Finetuning LLMs - LoRA & QLoRA

my notes, polished with claude

Sources

Finetuning means training a pre-trained network on new data to improve its performance on a specific task.

Two types: full fine-tuning and PEFT (parameter efficient fine tuning). PEFT has various methods - LoRA, QLoRA, etc.

Problems with full fine-tuning

You train the full network. Computationally expensive for the average user on LLMs like GPT.
Checkpoints are expensive to store - you save the entire model to disk per checkpoint. Add optimizer state and it gets worse.
Multiple fine-tuned models means reloading all weights every time you switch between them. Slow. For example: one model fine-tuned for SQL queries, another for JavaScript - swapping between them means swapping the entire weight set.

PEFT

As models get larger, full fine-tuning becomes infeasible on consumer hardware. Storing and deploying independently fine-tuned models also gets expensive fast - each one is the same size as the original pretrained model. PEFT addresses both.

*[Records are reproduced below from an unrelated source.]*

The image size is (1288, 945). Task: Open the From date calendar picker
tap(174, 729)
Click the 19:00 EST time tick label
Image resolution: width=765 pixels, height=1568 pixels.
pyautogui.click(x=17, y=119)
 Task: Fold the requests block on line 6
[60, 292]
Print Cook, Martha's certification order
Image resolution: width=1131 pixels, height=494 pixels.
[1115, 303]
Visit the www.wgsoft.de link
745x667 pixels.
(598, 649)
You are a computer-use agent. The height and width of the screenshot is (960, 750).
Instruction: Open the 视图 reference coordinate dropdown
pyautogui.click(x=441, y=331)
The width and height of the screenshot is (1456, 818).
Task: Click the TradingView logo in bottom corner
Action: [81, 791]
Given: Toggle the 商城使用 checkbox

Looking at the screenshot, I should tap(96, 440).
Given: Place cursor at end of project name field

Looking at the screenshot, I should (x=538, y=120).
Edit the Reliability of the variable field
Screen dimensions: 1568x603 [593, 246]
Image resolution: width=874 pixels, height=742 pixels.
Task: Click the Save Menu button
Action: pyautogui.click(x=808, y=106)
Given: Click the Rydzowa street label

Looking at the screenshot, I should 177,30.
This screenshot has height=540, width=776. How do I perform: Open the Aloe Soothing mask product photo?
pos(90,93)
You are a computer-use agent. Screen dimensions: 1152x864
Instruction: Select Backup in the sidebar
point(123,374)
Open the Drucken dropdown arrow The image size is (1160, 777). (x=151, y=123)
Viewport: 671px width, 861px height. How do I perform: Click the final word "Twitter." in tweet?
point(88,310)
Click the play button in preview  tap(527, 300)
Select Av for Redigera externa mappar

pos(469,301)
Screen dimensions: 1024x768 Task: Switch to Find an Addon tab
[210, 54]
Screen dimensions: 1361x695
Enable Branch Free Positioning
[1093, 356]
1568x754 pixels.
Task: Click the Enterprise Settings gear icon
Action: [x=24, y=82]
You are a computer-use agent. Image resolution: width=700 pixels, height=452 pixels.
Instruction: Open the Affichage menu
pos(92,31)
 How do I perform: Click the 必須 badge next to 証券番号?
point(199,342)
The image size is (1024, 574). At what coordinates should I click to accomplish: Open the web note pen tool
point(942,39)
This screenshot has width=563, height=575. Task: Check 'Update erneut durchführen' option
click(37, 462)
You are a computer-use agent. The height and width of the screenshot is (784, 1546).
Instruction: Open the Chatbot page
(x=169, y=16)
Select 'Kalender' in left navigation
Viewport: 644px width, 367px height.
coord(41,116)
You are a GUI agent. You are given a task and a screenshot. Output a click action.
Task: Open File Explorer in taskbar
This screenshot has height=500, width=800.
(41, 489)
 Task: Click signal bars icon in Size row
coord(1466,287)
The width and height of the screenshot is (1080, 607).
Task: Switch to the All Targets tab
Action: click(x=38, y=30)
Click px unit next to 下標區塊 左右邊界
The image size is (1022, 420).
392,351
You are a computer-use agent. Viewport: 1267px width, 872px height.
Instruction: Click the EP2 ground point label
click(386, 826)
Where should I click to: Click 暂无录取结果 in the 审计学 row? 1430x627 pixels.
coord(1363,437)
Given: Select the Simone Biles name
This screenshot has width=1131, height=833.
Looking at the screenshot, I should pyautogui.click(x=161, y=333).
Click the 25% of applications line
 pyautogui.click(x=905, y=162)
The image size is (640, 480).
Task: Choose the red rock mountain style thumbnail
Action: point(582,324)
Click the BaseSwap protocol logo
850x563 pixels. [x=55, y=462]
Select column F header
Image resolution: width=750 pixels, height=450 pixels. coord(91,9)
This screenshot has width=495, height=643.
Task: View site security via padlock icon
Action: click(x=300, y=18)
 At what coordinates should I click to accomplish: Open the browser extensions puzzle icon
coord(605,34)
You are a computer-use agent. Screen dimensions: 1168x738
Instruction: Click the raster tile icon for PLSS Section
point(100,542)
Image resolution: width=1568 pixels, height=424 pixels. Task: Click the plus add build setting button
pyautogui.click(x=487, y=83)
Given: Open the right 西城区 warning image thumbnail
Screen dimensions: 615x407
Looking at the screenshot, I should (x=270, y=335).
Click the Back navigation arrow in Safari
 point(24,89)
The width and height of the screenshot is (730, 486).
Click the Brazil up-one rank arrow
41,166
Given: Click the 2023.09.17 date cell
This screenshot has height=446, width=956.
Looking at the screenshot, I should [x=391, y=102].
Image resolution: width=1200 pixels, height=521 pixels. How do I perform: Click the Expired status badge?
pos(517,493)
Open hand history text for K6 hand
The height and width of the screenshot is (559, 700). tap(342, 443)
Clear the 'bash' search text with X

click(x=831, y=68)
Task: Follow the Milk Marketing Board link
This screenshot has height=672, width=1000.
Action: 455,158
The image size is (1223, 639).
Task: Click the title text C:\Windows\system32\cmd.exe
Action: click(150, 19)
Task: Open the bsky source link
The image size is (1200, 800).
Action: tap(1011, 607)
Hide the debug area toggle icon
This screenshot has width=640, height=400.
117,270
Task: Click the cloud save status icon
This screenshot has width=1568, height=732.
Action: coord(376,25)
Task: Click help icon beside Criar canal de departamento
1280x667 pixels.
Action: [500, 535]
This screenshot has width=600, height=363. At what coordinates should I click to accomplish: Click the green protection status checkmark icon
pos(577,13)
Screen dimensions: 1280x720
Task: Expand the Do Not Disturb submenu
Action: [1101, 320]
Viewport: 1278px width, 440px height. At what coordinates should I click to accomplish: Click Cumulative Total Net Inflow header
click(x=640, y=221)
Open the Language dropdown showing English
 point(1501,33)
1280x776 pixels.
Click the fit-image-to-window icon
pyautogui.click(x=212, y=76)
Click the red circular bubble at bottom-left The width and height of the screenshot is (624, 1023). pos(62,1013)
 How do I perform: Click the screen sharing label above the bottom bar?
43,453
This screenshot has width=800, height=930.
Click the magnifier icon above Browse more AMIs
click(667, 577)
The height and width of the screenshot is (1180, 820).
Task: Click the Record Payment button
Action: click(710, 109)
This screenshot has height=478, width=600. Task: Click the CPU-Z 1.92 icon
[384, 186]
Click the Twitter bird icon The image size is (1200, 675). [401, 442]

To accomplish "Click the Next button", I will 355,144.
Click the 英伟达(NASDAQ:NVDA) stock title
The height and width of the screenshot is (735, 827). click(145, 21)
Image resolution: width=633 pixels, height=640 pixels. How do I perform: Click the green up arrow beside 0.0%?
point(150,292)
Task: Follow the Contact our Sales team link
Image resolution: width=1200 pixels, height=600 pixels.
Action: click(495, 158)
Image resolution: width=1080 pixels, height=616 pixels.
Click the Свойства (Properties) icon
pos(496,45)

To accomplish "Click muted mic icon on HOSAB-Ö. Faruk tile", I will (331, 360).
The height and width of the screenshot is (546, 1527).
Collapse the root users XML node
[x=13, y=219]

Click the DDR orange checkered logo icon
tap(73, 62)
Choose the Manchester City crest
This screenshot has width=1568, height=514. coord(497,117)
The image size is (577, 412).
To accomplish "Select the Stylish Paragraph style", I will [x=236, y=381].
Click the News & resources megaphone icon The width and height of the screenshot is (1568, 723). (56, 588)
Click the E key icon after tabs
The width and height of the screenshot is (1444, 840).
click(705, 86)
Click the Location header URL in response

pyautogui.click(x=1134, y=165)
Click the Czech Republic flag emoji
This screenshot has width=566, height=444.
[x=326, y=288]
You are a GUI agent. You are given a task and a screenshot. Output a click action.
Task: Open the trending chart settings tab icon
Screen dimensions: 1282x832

Full fine-tuning also produces catastrophic forgetting - the model loses general capabilities as it overfits to new data. PEFT avoids this.

With PEFT, the small trained weights sit on top of the frozen pretrained LLM. Same base model, multiple tasks, just swap the small weights.

Benefits of PEFT over full fine-tuning

Less to train and store. If d = 1000, k = 5000, the original weight matrix has 5,000,000 parameters. With r = 5, the adaptation matrices have (1000×5) + (5×5000) = 30,000 parameters - less than 1% of the original.